Plato hating on art and abstraction from the forms.

“Those then who know not wisdom and virtue, and are always busy with gluttony and sensuality, go down and up again as far as the mean; and in this region they move at random throughout life, but they never pass into the true upper world; thither they neither look, nor do they ever find their way, neither are they truly filled with true being, nor do they taste of pure and abiding pleasure. Like cattle, with their eyes always looking down and their heads stooping to the earth, that is, to the dining-table, they fatten and feed and breed, and, in their excessive love of these delights, they kick and butt at one another with horns and hoofs which are made of iron; and they kill one another by reason of their insatiable lust. For they fill themselves with that which is not substantial, and the part of themselves which they fill is also unsubstantial and incontinent.” (Plato and Benjamin Jowett, The Republic)

I don’t remember who said this in the dialog, but a fun romp of a paragraph.

“I proclaim that justice is nothing else than the interest of the stronger.” (Plato and Benjamin Jowett, The Republic)

“Yes, but discourse should have a limit.” (Plato and Benjamin Jowett, The Republic)

I probably thought this was funny because of how long they go on for in their discussions.

“He said: Who then are the true philosophers?
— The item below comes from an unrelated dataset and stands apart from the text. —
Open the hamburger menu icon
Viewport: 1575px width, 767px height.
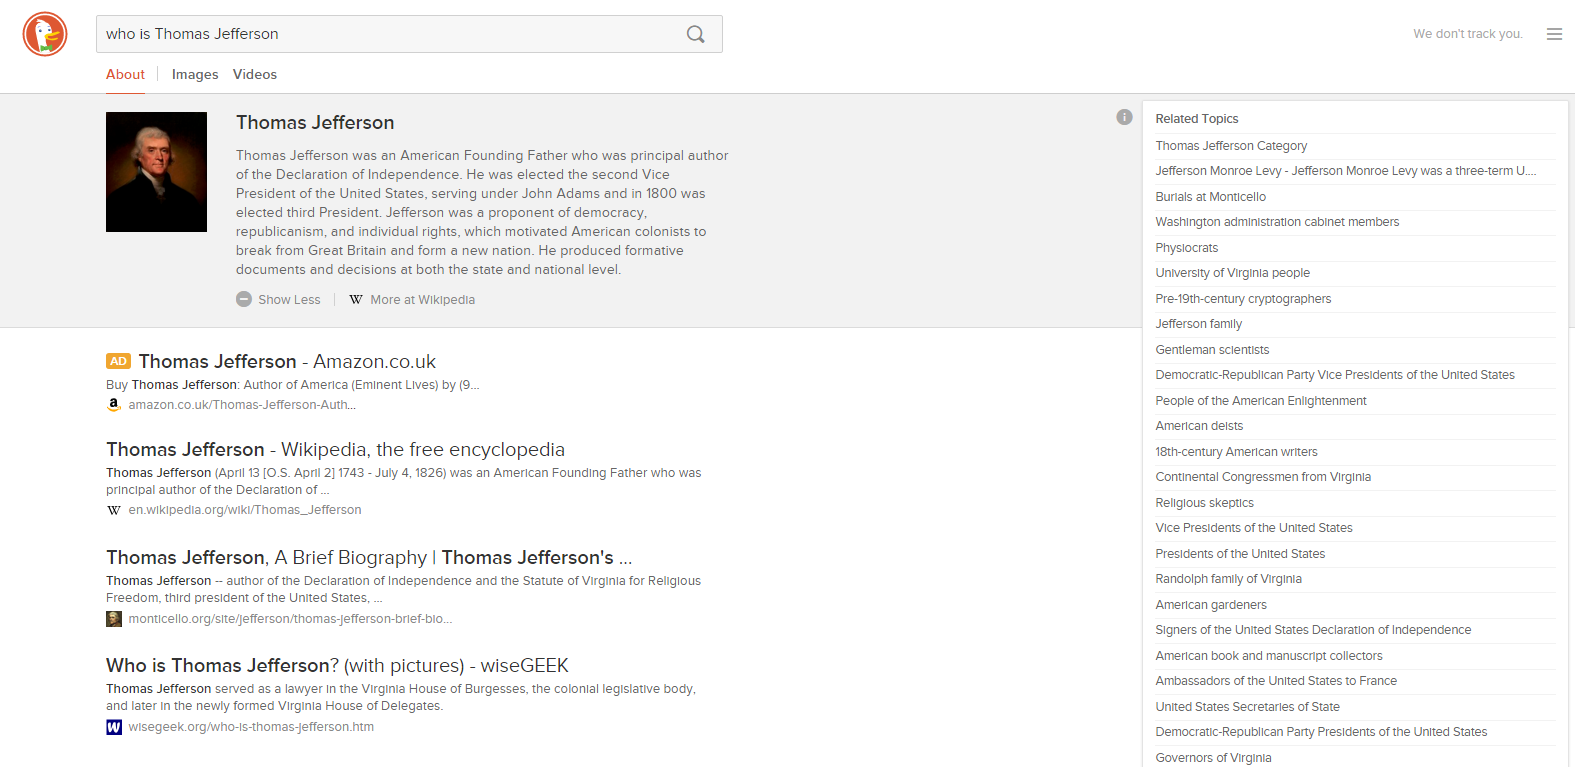[x=1554, y=34]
Those, I said, who are lovers of the vision of truth.” (Plato and Benjamin Jowett, The Republic)

“There remain then only the lyre and the harp for use in the city, and the shepherds may have a pipe in the country.” (Plato and Benjamin Jowett, The Republic)

“our aim in founding the State was not the disproportionate happiness of any one class, but the greatest happiness of the whole; we thought that in a State which is ordered with a view to the good of the whole we should be most likely to find justice, and in the ill-ordered State injustice: and, having found them, we might then decide which of the two is the happier.” (Plato and Benjamin Jowett, The Republic)

Goal is happiness of the whole. Well-ordered state creates justice? Ill-ordered injustice? And then which of the two is happier?